■ Collected data
..........

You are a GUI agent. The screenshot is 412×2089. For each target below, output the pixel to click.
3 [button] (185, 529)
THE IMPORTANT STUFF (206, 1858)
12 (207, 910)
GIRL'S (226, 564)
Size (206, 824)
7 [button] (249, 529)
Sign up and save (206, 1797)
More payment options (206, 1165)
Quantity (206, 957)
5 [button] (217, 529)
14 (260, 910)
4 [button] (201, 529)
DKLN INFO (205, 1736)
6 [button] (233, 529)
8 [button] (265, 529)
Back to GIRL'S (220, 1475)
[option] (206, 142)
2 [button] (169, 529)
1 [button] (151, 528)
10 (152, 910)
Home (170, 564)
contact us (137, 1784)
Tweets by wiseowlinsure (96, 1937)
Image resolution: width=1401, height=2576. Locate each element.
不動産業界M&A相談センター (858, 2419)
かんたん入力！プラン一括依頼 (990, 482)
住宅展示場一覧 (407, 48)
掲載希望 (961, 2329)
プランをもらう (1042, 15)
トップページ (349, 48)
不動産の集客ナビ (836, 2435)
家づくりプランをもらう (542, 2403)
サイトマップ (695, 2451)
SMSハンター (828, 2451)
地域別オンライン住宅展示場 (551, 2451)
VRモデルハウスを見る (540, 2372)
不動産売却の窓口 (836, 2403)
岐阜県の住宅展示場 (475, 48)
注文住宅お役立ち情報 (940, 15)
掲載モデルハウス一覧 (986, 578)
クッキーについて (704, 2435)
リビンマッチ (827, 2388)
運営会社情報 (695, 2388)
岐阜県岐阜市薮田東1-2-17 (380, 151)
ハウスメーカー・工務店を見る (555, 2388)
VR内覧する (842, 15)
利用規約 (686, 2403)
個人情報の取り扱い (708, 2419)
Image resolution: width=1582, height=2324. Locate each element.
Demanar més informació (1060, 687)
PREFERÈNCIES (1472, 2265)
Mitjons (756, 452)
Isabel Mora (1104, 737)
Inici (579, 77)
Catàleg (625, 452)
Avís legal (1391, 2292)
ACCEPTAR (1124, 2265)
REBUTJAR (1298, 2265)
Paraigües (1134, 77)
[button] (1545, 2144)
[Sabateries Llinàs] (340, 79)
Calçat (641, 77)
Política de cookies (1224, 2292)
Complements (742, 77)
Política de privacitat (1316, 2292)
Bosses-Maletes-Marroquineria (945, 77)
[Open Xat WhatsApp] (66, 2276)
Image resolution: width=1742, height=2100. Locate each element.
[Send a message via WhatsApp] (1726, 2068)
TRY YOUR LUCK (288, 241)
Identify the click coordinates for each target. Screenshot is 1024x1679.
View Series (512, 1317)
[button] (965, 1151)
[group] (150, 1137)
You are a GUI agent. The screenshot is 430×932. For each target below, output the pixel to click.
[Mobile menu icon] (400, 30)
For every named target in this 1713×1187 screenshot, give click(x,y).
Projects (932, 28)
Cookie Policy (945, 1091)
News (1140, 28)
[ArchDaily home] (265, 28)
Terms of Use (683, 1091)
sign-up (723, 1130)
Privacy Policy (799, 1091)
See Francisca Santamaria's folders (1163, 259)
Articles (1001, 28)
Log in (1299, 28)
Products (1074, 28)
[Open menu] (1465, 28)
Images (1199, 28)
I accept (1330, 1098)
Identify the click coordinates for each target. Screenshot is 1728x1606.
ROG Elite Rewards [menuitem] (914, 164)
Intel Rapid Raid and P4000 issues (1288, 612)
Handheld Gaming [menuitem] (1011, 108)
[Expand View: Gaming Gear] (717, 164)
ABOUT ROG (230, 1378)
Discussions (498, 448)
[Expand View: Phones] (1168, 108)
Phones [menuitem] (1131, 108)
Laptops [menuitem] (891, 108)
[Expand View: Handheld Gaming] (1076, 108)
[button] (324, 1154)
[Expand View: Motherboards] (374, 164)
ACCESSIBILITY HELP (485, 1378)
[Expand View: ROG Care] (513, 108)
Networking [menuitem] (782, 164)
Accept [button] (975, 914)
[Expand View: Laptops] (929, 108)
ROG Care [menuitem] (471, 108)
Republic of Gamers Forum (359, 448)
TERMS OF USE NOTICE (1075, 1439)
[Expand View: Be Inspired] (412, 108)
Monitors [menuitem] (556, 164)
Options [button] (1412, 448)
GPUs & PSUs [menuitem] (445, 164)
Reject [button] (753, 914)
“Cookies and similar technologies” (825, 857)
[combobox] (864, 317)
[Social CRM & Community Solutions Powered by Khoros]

..........

Give back precisely the lines above that start at the line containing "[Sabateries Llinàs] (340, 79)" and end at the line containing "[group] (150, 1137)", inclusive. No other lines belong in the output.

■ Solution for this task
[Sabateries Llinàs] (340, 79)
Calçat (641, 77)
Política de cookies (1224, 2292)
Complements (742, 77)
Política de privacitat (1316, 2292)
Bosses-Maletes-Marroquineria (945, 77)
[Open Xat WhatsApp] (66, 2276)
Image resolution: width=1742, height=2100. Locate each element.
[Send a message via WhatsApp] (1726, 2068)
TRY YOUR LUCK (288, 241)
Identify the click coordinates for each target. Screenshot is 1024x1679.
View Series (512, 1317)
[button] (965, 1151)
[group] (150, 1137)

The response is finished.